### Study text

▶

Italics = references to children.

BOLD CAPS = gender -neutral terms that, in context, really aren’t.  Note:  The fatherhood initiative is primarily going after fathers to get them re-involved so they will pay child support.  Why?  Too many mothers were on welfare.  This is not a gender-neutral issue, although many Moms are noncustodial and do pay child support (or go to jail).  Many, many MORE since these two memos went out, I must add.  

I have no problem with the government going after fathers to get them reinvolved and pay up.  I DO have a problem with the government, in public proclamations like this (I wasn’t there at this time, I was being slapped around my home, age 40-plus, and I had most definitely been a contributing member of society throughout, even during these years).  I DO have a problem with the government taking tax $$ and using them to BRIBE ALL fathers indiscriminately (simply because of their Y chromosome and some DNA relationship to offspring) into pretty please coming back, and with that goal in mind, bending the judicial process, law, and my civil rights (and my kids) in order to do this, with dubious success.  

I also have a problem with women my age, who are many times an absolutely STUNNING sector of America’s enterprise, creativity, workforce (especially at the support levels) and bearing, raising, and caring for children — or working as teachers of them — I have a problem with us disappearing from the Presidential rhetoric as mothers. If you think this isn’t so, you haven’t read my recent post on White House  and “same old wine.”

bold not-caps:  terms that are inclusive:  we, our, us, etc.  Then, the government says that “Parents raise children, it does not. Nevertheless, communally, they are “our” children.  Maybe it’s this kind of doublespeak rhetoric, please whoever you’re in front of at the time, that has contributed to the dropping mental health barometer, and increasing budget of the HHS??  That’s bipolar talk.

[1], [2] — this is the rhetoric of the fatherhood movement, and if you think this has changed, you have not looked at the family agenda of the Administration of “Change.gov” to see what has not.  Again, “whitehouse.gov // Agenda // family.  Then look at “strengthening Families at Home” and see if you can find a reference to a woman above the age of 20 (not including the nurses, possibly, who need to visit the teens having kids).  The word “noncustodial” clearly refers to a family law status.  Custody is settled in family courts, by decree.  This is the chosen venue of this movement, FYI.

[3]  Although parents are not to walk away from their children, this does not preclude other government programs snatching them, sometimes properly, sometimes not so.  (see CPS, or the recent 400-plus snatch of the Texas group).  (see, existence of a thriving foster care system, kids for $$).  (and related atrocities).  

[4]  This is debatable.

[5].  I was most at rest and personally stabilized while shouldering my God-given (or, at least biologically-given) responsibility to work and provide for my daughters.  I have had precious little rest since restless government rhetoric, reinventing itself, had a better idea, and allowed a child-snatch to become a custody-switch, wiping the slate of Dad’s responsibility to comply with the law almost clean, and my shot at getting free of him, too.  I now have to reinvent myself, along with all social relationships, as well.  What a great idea — WHOSE was it anyhow?  

Makes one almost wax religious:  (from Prov. 11 — I was looking for the first verse, here):

A FALSE balance is an abomination to the LORD: but a just weight is his delight.

◀

### Supplied records
▶

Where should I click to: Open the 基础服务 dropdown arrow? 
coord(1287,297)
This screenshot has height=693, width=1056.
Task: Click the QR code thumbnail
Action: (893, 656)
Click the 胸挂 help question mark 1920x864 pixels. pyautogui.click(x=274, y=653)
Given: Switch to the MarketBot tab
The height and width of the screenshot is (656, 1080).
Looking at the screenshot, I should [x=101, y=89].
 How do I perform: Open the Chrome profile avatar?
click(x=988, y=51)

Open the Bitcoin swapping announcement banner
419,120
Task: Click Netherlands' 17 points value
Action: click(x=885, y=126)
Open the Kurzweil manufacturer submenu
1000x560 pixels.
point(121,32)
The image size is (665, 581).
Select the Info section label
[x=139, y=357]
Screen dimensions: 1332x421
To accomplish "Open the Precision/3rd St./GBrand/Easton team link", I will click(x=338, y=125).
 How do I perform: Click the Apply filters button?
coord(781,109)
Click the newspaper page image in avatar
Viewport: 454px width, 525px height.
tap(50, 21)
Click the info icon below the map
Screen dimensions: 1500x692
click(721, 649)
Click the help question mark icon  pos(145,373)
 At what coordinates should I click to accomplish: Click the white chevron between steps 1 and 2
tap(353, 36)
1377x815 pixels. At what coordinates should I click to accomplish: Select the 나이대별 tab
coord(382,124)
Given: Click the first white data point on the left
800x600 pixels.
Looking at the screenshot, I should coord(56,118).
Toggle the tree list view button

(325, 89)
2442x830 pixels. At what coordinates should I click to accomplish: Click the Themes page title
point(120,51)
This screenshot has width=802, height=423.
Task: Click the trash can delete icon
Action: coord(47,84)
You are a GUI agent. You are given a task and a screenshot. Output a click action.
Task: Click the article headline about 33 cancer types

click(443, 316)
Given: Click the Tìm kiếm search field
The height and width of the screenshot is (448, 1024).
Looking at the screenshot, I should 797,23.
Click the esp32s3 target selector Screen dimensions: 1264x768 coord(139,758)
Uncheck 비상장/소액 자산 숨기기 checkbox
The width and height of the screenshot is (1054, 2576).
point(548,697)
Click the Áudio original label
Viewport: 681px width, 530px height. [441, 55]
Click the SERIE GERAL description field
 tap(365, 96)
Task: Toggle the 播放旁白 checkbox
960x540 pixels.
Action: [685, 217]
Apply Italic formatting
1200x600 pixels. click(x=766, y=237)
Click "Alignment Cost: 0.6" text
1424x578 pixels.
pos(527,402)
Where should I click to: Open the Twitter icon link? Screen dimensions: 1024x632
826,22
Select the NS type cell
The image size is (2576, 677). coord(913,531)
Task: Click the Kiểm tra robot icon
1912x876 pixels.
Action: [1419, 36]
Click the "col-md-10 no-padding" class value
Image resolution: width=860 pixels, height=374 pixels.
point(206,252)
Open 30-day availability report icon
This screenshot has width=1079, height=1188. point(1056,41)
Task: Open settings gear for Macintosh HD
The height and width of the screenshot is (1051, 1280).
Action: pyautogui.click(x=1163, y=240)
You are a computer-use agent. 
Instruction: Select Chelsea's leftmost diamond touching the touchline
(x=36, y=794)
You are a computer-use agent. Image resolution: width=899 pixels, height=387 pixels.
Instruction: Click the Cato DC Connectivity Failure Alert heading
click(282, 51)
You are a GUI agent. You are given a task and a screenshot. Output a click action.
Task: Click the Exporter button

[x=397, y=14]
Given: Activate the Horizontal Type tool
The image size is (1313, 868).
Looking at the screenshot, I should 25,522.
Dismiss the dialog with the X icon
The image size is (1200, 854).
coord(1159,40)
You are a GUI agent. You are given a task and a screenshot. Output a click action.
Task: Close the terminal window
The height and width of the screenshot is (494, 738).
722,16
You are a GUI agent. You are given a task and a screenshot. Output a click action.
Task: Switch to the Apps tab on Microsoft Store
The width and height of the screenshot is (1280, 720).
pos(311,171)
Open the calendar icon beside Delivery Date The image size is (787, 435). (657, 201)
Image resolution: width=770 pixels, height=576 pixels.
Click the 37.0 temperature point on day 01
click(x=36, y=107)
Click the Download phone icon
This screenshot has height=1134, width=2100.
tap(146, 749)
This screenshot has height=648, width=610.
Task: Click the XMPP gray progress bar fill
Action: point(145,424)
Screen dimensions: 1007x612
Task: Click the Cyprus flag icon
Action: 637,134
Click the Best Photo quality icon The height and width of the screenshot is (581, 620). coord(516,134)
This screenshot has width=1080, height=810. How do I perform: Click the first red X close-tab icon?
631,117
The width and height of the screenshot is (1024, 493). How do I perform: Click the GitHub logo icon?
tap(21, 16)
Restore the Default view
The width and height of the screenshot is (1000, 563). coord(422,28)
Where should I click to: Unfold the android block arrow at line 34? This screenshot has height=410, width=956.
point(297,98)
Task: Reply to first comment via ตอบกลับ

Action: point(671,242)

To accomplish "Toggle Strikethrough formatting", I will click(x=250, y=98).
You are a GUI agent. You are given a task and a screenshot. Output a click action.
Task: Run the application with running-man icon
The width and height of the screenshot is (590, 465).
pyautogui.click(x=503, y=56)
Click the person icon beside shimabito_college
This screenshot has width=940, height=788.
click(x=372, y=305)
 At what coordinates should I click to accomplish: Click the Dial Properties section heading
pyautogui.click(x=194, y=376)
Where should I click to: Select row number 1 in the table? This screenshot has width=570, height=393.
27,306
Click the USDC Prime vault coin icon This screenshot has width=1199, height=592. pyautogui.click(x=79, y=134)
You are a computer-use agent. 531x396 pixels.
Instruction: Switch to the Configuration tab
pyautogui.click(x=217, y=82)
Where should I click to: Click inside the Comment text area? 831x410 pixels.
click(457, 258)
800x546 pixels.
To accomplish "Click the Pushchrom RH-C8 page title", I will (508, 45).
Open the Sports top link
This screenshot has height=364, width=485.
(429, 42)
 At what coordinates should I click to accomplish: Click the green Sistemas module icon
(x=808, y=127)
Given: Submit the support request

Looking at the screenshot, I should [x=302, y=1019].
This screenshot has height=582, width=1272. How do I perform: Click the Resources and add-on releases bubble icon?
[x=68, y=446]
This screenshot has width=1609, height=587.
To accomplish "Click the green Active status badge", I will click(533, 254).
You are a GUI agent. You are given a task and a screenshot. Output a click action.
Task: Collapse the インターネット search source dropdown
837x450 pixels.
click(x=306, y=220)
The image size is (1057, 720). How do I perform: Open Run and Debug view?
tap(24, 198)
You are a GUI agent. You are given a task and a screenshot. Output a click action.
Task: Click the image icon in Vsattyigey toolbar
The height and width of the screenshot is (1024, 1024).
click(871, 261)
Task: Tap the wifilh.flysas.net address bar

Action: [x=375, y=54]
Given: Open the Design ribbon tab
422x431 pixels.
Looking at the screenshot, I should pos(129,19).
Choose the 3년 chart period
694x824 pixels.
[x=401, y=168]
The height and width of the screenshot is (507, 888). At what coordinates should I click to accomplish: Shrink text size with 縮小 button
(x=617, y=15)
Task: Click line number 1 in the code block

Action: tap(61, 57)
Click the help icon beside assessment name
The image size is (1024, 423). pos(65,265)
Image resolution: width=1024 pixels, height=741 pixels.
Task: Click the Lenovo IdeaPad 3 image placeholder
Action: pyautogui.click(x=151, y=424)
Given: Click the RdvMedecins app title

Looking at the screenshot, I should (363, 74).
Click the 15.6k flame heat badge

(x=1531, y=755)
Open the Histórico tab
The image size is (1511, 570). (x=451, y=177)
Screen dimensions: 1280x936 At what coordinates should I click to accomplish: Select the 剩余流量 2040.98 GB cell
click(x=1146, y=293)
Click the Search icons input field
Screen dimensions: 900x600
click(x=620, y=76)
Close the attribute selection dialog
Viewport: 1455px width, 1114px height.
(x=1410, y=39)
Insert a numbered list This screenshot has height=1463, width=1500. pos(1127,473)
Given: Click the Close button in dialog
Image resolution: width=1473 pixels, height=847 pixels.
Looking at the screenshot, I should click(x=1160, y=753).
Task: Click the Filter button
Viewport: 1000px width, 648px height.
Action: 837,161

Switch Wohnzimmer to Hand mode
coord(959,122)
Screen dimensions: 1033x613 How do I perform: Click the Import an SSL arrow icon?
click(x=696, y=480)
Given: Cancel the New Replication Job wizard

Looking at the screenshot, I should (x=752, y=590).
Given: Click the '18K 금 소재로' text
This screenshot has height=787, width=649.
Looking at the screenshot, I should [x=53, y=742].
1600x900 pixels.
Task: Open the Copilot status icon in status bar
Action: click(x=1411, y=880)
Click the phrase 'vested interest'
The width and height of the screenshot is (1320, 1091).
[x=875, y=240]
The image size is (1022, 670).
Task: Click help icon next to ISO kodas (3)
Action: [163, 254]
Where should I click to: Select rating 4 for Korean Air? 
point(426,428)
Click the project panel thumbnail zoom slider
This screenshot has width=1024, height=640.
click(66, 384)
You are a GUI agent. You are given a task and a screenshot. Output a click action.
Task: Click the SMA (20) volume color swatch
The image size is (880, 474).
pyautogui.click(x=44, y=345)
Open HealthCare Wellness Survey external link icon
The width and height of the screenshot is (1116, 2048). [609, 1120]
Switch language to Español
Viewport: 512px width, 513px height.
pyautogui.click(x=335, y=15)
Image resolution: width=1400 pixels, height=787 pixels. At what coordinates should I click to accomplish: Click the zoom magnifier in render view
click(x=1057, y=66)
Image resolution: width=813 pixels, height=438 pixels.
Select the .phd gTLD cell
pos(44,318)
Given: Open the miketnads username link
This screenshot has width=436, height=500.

◀

### Your assignment
State whether each statement below agrees with the text on the fatherhood initiative. For each one, answer yes or no and quote the words of the text that decide it.
1. The fatherhood initiative mainly aims to re-involve fathers so they will pay child support.
2. Custody is decided by the HHS.
3. Inclusive terms such as "we" and "our" are marked in bold caps.

### Output for this task
1. Yes: "The fatherhood initiative is primarily going after fathers to get them re-involved so they will pay child support."
2. No: "Custody is settled in family courts, by decree."
3. No: "bold not-caps" marks "terms that are inclusive".